Rosen has significantly more upside than any of the flotsam quarterbacks who came through Cleveland under Sashi Brown. Still, rather than take advantage of getting a top-10 quarterback on the cheap, the Dolphins failed to maximize the situation around Rosen. Miami’s offensive coordinator is longtime Patriots wide receivers coach Chad O’Shea, who has never called plays in the NFL before. Rosen’s weapons are highlighted, if that’s the right word, by Kenyan Drake and DeVante Parker, two young veterans who haven’t really flashed at all in the NFL. The rest of the field is dotted with complete question marks such as Jakeem Grant and Kallen Ballage.
These are all problems the Dolphins saw coming and didn’t avoid. The offensive line tasked with protecting Rosen will challenge Arizona’s for most likely to derail his career due to injury. After dumping Laremy Tunsil the week before the start of the season, Miami won’t be starting a single player drafted higher than the third round on the line.
One would expect the defense to improve over the course of the year (it’s currently 30th in Football Outsiders’ DVOA), as it’s made up of mostly high Dolphins draft picks. However, Miami decimated that group as well when it traded standout defensive back Minkah Fitzpatrick. Cornerback Xavien Howard, who’s intercepted 11 passes over the past two seasons, summed it up nicely:
Though Miami has no chance of winning many games, it was a sham that it started Fitzpatrick initially. The quarterback decision was a lose-lose proclamation with so little roster talent, but if you’re tanking, you’re selling hope. Rosen presented two paths toward hope: The unlikely possibility that he looked like an above-average quarterback even with so little talent around him, or that he at least showed enough to be flipped again in the 2020 offseason. After tossing him out there in garbage time of Weeks 1 and 2, neither possibility seems likely. Instead, Rosen will likely continue to look terrible, tank his trade value, and make Dolphins fans wonder why the team ever traded for him in the first place.

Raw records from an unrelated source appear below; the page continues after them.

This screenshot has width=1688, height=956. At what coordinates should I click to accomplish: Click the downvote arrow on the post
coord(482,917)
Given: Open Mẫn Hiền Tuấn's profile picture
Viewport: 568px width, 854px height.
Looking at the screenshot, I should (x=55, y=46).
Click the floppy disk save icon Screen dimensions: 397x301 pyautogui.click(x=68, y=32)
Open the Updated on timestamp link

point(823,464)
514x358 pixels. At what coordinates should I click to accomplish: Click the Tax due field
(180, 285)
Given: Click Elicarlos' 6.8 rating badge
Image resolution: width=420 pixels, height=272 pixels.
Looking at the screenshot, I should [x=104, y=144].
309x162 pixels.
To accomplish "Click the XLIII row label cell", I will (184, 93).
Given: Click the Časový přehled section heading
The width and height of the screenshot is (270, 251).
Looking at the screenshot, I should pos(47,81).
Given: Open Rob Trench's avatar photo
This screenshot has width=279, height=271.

The Dolphins did this to themselves. They traded for Rosen all the way back on draft night, when they still had the chance to bring in coaches who were familiar with Rosen or could figure out a way to use him. Several decent skill position players were available after final roster cuts, and instead of looking there, Miami was focused on making its team worse by dealing good players away, and didn’t add to their staff of former Patriots coaches.
At the end of the year, Miami can move on from Rosen again and rinse its hands. All it traded was a third-round pick, and tanking is still the right move. It’s bad business to leave Rosen out to dry, but if it results in Tua Tagovailoa or Justin Herbert, the Dolphins won’t mind.
Still, considering the immediacy and potency of Miami’s tank, it’s worth wondering whether someone like Tagovailoa will be insulated enough to develop correctly.
The Dolphins and general manager Chris Grier have proven they never cared about Rosen, but are they executing this plan well enough to win with a great quarterback when they find one?